Fig.1: Application of TextBite on a new input document. First, the Pero OCR is used to get the basic layout of the document, TextBite is then applied to extract logical elements.

Technical solution

The core of TextBite is a detector model based on YOLOv8. This detector identifies logical chunks directly in the image of the page. These detections are then merged with the available region and textline information to provide an enhanced page representation.

To train the detector, we have collected a custom dataset of publicly available pages from the Czech Digital Library. To promote diversity of the dataset, pages were specifically sampled to cover periodicals, dictionaries and books as major classes of documents, complemented by completely random pages from the whole collection. These pages were annotated for logical units by volunteers.
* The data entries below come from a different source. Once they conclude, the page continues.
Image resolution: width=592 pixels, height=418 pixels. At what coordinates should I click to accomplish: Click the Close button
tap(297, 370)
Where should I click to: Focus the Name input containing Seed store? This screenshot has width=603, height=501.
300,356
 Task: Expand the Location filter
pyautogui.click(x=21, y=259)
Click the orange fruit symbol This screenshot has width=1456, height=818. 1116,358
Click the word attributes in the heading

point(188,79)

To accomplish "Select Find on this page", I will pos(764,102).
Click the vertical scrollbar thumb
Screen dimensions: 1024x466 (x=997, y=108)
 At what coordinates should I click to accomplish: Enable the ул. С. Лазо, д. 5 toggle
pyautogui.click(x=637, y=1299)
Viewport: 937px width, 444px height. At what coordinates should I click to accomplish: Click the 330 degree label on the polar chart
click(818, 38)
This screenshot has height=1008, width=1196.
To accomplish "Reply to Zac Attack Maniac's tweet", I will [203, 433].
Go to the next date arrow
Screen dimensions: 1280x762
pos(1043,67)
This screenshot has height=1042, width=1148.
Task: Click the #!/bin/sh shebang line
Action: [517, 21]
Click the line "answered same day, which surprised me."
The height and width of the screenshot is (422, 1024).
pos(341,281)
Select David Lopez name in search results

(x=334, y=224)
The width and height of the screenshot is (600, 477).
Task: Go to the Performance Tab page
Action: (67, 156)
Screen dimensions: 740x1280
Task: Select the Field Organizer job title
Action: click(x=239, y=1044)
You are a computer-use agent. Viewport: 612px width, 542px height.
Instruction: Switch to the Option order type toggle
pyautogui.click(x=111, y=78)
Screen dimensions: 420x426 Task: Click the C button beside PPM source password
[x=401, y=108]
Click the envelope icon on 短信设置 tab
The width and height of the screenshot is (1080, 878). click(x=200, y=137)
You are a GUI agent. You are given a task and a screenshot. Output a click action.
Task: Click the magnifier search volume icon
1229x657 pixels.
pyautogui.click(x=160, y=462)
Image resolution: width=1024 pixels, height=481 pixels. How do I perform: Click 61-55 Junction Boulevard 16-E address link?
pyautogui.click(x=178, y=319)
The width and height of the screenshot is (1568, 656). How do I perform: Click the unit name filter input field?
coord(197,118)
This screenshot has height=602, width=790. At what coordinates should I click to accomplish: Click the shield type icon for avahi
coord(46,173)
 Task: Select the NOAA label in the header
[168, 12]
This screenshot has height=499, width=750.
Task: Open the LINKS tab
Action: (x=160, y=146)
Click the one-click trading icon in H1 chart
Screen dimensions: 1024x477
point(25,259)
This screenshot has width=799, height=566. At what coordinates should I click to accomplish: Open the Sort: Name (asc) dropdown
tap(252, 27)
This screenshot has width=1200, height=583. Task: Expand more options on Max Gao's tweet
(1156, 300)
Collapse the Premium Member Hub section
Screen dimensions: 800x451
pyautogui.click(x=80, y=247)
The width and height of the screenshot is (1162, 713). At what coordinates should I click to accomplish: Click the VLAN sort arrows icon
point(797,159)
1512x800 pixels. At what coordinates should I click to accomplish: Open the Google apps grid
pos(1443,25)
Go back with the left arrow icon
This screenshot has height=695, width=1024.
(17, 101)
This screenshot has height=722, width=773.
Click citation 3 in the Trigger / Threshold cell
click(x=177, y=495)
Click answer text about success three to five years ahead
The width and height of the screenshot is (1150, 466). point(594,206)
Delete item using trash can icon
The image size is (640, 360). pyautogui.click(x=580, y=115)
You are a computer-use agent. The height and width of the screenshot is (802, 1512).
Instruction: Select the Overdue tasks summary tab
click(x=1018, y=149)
For the current version of TextBite, ca. 1600 pages were used for training and ca. 100 were kept for validation and testing each.

Regions identified by the volunteers as logical units were then aligned with textlines detected by the Pero system to provide a precise annotation for training and evaluating the detector model.

When deployed, TextBite operates in five steps: (1) The detector provides rectangular predictions of continuous logical parts. These (2) are aligned with textlines provided in the corresponding XML. As needed, text regions in the XML (3) are refined to match the logical boundaries provided by the detector. Once this is done, we conservatively (4) link the individual parts together, typically merging text regions with their preceding titles. Finally, this information (5) is stored in the PageXML format.

Fig.2: A complex newspaper page with line advertisement. TextBite has correctly identified the individual ads. Note that it tries to stay as faithful as possible to the regions detected in the PAGE XML, including those that do not eventually correspond to actual text.

Try it out

We publish a detection model trained on a diverse mixture of various documents annotated for logical chunks of data (books, periodicals of various layouts, dictionaries). The model is available online. The overall V-measure of TextBite using this particular model is 86 %, measured on validation data.